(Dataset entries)
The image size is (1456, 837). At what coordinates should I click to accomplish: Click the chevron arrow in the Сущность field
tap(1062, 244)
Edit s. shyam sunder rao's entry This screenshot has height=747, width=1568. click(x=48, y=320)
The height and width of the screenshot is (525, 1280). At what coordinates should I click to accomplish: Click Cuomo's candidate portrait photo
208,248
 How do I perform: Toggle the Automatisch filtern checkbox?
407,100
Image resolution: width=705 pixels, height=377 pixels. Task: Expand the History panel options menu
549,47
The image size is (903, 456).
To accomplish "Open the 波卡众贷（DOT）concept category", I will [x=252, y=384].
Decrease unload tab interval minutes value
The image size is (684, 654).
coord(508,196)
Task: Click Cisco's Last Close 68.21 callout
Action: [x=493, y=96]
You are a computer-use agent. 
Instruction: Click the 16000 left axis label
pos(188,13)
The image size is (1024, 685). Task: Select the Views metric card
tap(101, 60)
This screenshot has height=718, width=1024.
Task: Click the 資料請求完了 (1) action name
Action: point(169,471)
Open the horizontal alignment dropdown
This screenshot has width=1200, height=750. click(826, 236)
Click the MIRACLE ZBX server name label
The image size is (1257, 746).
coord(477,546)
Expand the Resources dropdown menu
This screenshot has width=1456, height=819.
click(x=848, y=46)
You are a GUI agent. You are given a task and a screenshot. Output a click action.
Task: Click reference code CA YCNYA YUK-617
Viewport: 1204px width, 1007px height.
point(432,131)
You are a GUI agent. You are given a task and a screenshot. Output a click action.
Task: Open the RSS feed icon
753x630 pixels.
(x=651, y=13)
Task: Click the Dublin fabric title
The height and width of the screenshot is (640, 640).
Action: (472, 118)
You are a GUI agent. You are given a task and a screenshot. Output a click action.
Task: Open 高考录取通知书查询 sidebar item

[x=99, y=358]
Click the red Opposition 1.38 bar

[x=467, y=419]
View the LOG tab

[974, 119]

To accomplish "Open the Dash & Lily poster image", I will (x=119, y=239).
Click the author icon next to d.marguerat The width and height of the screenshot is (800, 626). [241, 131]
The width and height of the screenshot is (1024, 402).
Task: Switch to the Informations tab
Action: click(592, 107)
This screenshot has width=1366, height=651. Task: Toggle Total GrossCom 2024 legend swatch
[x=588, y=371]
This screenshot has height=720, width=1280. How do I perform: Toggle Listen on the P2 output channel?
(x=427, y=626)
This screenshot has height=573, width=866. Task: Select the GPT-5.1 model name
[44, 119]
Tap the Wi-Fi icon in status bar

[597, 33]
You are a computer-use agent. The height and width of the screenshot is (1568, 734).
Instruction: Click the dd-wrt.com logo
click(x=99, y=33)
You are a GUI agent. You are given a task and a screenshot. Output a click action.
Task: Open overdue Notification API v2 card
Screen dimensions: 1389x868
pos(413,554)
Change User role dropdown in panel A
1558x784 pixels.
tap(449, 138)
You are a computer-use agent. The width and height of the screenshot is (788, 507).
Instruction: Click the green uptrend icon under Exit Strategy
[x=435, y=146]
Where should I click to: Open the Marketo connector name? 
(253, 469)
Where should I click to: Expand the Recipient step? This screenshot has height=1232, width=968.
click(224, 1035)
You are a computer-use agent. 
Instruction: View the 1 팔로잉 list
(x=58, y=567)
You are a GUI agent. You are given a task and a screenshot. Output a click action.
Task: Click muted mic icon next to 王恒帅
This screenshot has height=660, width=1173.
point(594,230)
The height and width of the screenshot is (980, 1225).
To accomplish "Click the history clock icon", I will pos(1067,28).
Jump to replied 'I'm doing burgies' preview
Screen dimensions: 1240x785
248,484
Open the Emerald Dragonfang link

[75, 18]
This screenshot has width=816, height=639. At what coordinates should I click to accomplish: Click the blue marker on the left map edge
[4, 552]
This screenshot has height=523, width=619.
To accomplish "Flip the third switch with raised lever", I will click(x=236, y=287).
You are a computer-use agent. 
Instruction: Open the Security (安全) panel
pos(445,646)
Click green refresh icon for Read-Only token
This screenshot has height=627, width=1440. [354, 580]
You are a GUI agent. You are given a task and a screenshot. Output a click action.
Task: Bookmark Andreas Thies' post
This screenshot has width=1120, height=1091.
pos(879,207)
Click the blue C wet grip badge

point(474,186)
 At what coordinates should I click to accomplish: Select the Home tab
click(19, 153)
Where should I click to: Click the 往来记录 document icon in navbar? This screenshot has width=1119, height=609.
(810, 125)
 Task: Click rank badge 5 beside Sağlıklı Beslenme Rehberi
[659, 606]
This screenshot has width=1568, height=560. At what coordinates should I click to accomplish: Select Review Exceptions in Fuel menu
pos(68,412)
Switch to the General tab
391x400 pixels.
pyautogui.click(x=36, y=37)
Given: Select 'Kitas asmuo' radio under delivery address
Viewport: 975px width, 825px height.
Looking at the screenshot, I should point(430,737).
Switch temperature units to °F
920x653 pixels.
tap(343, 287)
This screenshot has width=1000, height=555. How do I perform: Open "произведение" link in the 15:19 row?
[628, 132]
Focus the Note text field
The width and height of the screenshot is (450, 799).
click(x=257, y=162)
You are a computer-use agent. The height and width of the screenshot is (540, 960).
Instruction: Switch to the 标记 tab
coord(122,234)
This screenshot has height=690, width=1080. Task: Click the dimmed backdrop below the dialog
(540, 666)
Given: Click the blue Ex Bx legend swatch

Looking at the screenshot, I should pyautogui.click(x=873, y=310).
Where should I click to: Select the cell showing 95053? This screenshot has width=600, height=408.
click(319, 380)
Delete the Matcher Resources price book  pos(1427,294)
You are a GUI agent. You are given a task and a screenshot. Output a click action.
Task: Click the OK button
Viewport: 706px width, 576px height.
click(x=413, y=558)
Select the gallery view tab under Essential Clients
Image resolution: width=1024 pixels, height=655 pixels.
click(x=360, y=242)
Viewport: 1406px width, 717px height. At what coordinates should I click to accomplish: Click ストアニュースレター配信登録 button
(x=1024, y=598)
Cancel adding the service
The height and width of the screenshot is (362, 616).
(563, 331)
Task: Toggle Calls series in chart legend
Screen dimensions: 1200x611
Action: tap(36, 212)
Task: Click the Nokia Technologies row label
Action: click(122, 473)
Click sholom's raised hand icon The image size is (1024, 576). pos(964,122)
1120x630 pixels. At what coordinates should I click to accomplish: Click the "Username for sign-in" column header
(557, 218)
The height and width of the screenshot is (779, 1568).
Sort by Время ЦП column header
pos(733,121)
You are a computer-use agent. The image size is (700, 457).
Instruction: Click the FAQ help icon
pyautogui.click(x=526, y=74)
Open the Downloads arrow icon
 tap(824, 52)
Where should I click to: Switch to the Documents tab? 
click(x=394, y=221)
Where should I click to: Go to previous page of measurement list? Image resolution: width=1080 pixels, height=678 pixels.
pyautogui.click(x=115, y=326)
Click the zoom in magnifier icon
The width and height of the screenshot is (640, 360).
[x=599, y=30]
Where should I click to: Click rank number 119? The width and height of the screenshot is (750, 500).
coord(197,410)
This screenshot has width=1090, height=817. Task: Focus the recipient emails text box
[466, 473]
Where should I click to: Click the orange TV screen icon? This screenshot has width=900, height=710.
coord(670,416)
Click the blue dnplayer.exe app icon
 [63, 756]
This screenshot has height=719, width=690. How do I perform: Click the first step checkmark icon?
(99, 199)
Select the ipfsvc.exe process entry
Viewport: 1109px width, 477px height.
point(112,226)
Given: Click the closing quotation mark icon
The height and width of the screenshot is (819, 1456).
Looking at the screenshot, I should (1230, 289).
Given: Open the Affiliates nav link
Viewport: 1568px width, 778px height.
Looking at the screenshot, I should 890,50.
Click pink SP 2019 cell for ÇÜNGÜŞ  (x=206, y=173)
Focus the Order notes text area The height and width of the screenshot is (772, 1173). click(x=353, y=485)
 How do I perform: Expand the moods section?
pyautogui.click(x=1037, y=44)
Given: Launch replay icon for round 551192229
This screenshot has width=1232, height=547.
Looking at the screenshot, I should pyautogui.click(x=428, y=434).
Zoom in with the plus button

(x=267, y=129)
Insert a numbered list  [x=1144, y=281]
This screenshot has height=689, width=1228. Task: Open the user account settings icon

**Activity**
Your task is to quote the lines above, beginning with the first and ending with the one that holds "Edit s. shyam".

**Solution to this exercise**
The image size is (1456, 837). At what coordinates should I click to accomplish: Click the chevron arrow in the Сущность field
tap(1062, 244)
Edit s. shyam sunder rao's entry This screenshot has height=747, width=1568. click(x=48, y=320)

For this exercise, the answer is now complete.